Summary of this case from Ritchie v. BlacketterOpinion
Submitted on record and appellant's brief July 1, 1971
Reversed and remanded with directions to dismiss this action and discharge defendant July 15, 1971
Appeal from Circuit Court, Klamath County.
DONALD A. W. PIPER, Judge.
Enver Bozgoz, Klamath Falls, for appellant.
No appearance for respondent.
Before SCHWAB, Chief Judge, and FOLEY and THORNTON, Judges.
REVERSED AND REMANDED WITH DIRECTIONS TO DISMISS THIS ACTION AND DISCHARGE THE DEFENDANT.
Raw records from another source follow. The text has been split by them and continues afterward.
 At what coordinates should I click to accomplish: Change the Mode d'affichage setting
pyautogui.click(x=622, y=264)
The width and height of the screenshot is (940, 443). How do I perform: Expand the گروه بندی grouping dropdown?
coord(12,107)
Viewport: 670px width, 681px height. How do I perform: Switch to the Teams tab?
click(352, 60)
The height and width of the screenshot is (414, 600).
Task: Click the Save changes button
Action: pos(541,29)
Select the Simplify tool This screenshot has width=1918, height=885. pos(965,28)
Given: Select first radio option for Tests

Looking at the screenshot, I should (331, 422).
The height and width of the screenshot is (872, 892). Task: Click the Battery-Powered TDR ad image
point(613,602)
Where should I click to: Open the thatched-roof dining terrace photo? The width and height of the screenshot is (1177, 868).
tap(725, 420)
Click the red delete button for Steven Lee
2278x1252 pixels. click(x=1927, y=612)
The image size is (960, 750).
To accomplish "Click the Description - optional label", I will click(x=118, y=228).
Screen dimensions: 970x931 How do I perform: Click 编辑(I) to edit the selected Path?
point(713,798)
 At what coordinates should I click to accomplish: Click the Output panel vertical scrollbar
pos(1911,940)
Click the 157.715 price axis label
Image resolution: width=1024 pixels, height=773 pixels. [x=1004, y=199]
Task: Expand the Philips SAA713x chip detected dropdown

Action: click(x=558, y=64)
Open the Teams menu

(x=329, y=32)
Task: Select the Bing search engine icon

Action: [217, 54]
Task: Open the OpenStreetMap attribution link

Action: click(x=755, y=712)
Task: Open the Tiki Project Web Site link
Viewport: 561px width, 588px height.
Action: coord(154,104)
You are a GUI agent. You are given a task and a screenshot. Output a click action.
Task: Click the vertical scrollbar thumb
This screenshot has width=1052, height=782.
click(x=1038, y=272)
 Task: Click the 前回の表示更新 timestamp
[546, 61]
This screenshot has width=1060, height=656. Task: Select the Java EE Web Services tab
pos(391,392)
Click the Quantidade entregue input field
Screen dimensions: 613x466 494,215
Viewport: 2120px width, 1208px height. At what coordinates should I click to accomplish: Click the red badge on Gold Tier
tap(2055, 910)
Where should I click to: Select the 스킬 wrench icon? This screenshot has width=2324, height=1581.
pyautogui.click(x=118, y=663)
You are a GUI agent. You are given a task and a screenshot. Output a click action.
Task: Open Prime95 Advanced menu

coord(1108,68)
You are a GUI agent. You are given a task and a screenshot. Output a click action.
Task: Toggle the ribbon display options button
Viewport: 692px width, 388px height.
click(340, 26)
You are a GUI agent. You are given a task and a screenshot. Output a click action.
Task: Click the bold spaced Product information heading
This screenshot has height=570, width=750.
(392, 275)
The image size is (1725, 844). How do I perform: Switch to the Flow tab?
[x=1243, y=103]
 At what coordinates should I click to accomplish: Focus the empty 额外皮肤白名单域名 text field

The defendant upon trial by jury was convicted of the crime of attempting to procure a person to engage in prostitution in violation of ORS 167.125. The state concedes that the only evidence to support the charge was as follows: the defendant walked up to a woman in a shopping center and asked her whether she would perform a sexual act for $25.
ORS 167.125 provides:
"(1) Any person who knowingly persuades, induces, entices or coerces or causes to be persuaded, induced, enticed, or coerced, or aids or assists in persuading, inducing, enticing, or coercing any person to engage in the practice of prostitution or to go from one place to another in this state for the purpose of prostitution, or who with the intent and purpose that such person shall engage in the practice of prostitution, whether with or without his consent, and who thereby knowingly causes or aids or assists in causing such person to be carried or transported as a passenger upon the line or route of any common carrier in this state, shall be punished upon conviction by a fine of not less than $100 nor more than $5,000, or by imprisonment in the penitentiary for not more than five years.
"(2) Notwithstanding ORS 137.510, a person who violates this section shall be required to serve at least 90 days in actual confinement."
The state did not file a brief, but in advising the court that it would not so do, stated its reasons as set forth above.
As the state further concedes, such conduct, no matter how reprehensible, does not violate ORS 167.125. This is a pandering statute. The great weight of authority holds that the pandering statutes are not violated when, as here, one merely obtains or attempts to obtain sexual favors for himself. See, e.g., State v. Oge, 227 Iowa 1094, 290 N.W. 1 (1940); State v. Brow, 64 N.H. 577, 15 A 216 (1888); Hewitt v. The State, 71 Tex Crim 243, 158 S.W. 1120 (1913); Annotation, 74 ALR 311, 314-19 (1931).
It may well be that the defendant by his acts was guilty of disorderly conduct or some other offense — nevertheless, there was no proof of the crime of pandering.
Reversed and remanded with directions to dismiss this action and discharge the defendant.